Trouble is, we (probably, there is some debate) can't really just change
the existing ringbuffer format - there's a version field in the existing
ringbuffer, but userspace can't check that until after the ringbuffer is
setup and mapped into userspace. There's no existing mechanism for
userspace to specify flags or options or versioning when setting up the
io context.
So, to do this requires new syscalls, and more or less forking most of
the existing AIO implementation. Also, returning variable length entries
via the ringbuffer turns out to require redesigning a substantial
fraction of the existing AIO implementation - so we might as well fix
everything else that needs fixing at the same time.

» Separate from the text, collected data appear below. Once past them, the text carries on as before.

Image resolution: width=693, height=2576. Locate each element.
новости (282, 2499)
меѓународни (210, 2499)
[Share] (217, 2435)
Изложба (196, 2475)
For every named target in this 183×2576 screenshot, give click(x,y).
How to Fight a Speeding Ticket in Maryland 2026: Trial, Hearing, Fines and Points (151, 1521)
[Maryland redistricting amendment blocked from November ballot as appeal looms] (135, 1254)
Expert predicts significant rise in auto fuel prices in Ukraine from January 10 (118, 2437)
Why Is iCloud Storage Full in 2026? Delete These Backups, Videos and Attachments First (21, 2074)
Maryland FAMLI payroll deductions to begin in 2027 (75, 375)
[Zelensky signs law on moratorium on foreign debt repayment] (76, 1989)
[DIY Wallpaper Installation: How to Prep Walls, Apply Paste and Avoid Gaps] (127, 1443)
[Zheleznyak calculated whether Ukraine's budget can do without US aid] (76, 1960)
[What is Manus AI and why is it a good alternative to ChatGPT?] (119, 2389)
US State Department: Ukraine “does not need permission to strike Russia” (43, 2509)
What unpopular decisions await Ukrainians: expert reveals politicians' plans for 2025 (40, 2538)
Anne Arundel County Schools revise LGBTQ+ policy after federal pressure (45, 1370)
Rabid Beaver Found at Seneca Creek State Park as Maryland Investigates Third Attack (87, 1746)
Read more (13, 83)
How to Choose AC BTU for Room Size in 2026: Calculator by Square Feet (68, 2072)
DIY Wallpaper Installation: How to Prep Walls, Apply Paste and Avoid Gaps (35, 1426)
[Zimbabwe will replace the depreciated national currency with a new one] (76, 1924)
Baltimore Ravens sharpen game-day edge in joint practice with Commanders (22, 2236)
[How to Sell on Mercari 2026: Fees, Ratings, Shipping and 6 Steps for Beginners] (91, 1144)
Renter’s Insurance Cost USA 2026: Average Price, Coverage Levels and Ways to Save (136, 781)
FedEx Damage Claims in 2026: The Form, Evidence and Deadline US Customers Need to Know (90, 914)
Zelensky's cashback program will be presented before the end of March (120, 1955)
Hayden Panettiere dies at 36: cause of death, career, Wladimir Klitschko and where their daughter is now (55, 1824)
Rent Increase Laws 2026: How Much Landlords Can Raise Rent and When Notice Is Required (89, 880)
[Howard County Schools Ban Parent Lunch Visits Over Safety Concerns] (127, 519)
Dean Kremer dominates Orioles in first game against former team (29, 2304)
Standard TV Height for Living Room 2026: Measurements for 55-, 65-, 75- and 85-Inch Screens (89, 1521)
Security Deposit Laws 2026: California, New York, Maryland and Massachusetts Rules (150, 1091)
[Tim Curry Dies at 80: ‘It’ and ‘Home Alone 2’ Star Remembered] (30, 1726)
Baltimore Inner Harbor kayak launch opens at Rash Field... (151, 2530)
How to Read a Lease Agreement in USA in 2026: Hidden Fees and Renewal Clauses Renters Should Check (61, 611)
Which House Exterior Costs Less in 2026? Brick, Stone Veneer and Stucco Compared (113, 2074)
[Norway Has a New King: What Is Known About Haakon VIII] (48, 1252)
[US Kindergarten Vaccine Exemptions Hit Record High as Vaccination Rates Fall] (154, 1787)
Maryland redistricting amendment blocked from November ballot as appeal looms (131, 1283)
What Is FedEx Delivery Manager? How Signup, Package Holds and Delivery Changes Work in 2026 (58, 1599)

Where I'm at now - I've got a new syscall interface that changes enough
to support extensible AIO attributes prototyped; it looks almost
complete but I haven't started testing yet. Enough is there to see how
it all fits together, though - IMO the important bits are how we deal
with different types of kioctxs (I think it works out fairly nicely).
Code is available at http://evilpiepirate.org/git/linux-bcache.git/ aio-new-abi
(Definitely broken, don't even think about trying to run it yet).
We plan on rolling this out at Google in the near term with the minimal
set of changes (because we've got stuff blocked on this), but there's
more changes I'd like to make before this (hopefully) goes upstream.
So, what changes?
* Currently, we strictly limit outstanding kiocbs so as to avoid
overflowing the ringbuffer; this means that the size of the
ringubffer we allocate is determined by the nr_events userspace
passes to io_setup().
This approach doesn't work when ringbuffer entries are variable
length - we can still use a ringbuffer (and I think we want to), but
we need to have an overflow mechanism for when it fills up.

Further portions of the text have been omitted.